With the Internet communication, the potential of 5th women's world conference in the next few years, the existence of a huge number of women over 50 influenced by the women's movement, and a vision supported by the UN Security Council resolution #1325 on "Women, Peace, and Security", the potential exists to implement the idea that women become involved whenever and wherever violence is involved from the domestic to the international scene. This and the idea of "the millionth circle" makes me optimistic that the time is coming soon for the emergence of the feminine principle into collective consciousness and an end of patriarchy.

Do you see the goddesses in every woman as an entity that once lived in the physical world or do you see them as ideals that the uninhibited woman can strive to be with these ideals or qualities being refined in the psyche of women through time. How do you explain how the wisdom of these archetypes can apply to contemporary life? How can women discover their god-archetypes? How can this empower them?

Goddesses once were worshipped as feminine deities connected with the moon, seasons, earth, with motherhood, fertility, sexuality and the mysteries of life and death.
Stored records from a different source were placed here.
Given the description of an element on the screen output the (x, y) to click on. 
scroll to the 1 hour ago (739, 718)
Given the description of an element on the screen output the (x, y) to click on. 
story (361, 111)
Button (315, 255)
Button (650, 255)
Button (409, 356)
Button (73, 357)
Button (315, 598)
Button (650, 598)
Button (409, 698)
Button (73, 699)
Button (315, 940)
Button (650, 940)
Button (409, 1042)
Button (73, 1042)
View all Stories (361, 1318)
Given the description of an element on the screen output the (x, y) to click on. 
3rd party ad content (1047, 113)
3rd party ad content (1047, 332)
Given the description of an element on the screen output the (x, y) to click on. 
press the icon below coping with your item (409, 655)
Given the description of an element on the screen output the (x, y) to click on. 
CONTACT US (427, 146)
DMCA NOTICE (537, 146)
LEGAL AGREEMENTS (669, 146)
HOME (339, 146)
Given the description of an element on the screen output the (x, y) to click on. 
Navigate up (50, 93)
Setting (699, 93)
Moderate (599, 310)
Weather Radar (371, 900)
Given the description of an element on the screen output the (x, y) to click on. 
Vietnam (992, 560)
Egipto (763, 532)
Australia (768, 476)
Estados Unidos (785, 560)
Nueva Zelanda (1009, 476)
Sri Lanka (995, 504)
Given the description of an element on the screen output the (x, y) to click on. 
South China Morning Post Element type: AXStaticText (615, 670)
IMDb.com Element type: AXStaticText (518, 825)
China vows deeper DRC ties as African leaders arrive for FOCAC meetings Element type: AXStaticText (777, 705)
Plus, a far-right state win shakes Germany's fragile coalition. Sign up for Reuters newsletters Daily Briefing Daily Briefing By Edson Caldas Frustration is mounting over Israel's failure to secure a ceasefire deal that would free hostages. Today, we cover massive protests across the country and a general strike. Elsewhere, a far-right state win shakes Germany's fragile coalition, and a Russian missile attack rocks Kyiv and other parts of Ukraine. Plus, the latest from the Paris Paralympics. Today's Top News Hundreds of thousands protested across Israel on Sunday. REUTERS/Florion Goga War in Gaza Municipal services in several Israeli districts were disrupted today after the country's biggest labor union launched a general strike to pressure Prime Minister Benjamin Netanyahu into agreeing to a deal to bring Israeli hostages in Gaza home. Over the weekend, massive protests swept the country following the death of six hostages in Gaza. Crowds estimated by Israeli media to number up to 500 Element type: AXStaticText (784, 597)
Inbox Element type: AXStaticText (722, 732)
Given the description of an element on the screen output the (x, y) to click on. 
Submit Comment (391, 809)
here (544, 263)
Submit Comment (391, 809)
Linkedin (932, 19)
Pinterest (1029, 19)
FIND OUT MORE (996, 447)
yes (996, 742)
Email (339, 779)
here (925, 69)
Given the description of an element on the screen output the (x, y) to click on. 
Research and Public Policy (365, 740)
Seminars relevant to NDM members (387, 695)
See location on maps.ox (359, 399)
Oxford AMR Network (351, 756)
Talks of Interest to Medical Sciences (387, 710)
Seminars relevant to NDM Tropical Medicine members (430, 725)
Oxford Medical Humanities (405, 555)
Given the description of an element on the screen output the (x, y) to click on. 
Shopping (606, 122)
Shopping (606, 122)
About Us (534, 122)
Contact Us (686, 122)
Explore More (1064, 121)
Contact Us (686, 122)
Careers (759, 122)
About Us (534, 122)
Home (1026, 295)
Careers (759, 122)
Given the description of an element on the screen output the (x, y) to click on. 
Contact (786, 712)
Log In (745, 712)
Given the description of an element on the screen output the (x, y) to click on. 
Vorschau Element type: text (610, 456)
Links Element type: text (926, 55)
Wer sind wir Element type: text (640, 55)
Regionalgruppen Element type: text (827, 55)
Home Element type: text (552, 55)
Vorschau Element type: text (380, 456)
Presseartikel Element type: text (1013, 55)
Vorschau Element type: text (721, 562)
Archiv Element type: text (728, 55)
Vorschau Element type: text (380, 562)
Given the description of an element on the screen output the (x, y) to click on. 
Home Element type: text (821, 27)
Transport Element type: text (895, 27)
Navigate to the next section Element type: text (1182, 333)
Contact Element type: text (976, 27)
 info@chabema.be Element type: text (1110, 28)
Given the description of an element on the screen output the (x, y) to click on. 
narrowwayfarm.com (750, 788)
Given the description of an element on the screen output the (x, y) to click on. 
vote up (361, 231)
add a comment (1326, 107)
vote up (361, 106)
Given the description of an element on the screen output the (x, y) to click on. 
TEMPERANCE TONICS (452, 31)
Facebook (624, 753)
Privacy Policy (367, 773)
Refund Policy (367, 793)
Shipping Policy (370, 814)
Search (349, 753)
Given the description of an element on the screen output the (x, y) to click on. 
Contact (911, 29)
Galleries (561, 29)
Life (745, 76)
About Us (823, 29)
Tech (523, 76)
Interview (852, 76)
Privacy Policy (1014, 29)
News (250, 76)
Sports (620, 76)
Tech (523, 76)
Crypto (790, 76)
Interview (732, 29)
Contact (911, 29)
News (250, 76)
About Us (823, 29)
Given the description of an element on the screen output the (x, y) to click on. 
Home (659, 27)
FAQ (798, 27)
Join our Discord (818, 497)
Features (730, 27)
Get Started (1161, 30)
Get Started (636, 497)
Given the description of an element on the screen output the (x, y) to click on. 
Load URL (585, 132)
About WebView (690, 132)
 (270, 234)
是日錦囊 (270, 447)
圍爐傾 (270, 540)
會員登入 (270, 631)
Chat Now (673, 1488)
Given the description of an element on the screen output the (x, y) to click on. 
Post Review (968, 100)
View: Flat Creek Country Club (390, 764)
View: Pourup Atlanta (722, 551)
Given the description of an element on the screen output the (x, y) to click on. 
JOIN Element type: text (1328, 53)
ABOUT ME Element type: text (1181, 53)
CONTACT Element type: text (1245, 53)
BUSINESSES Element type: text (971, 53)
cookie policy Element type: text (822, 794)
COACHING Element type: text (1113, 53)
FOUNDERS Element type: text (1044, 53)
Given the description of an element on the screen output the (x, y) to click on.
These were awesome and powerful qualities that were personified by goddesses. While goddesses have disappeared from Judeo-Christian-Islamic religion, they are still held in reverence and worship elsewhere. My interest in the psyche, and in the images and qualities that exist in us that fit into personality patterns, passions and traits that are seen in ancient Greek mythology which is the basis of western mythology led me to write Goddesses in Everywoman and Gods in Everyman, and to say that it would have been more accurate psychologically to have written a book with the title Goddesses and Gods in Everyone.

The Olympian deities exist as archetypal patterns in us. The Greek goddesses and gods provide us with images and names of psychological patterns, that when active in us help us to understand our priorities and behaviour. Depending upon family and culture, some archetypes are encouraged and others suppressed. In a patriarchal culture, both genders are forbidden or discouraged from developing some archetypes and are often forced into roles, which are not inherently meaningful if there is no archetypal support for the role. To develop any archetype requires the freedom or opportunity to do so.

How do you define leadership? Do you see yourself as a leader?

I think of leadership and how wild geese fly in formation. The leader is the point person who temporarily leads those that have agreed to travel together. Like a lead goose, a leader needs vision and a sense of direction. Strength to lead has to do with being trusted, and trust has to do with having qualities and experience needed for whatever the particular task is. Sometimes it is actual strength as on an athletic team, usually it is strength of character, conviction, and courage. I think leaders look out for those who trust them to lead, that they foster growth in others, and are generous with credit and appreciation. I do see myself as a leader.

What do you believe is good about getting old?

If we become juicy crones and not merely older, then this is a time when we are wiser and more appreciative of the good that comes our way, including knowing how lucky we are to be alive and healthy. It is possible to be more authentically ourselves than at any time in our lives, and to make time for neglected interests and parts of ourselves. Travel, meditation, music, creativity of all kinds, chosen service, reading and learning all may become possible. We also can be an influence in our families, institutions and the wider world.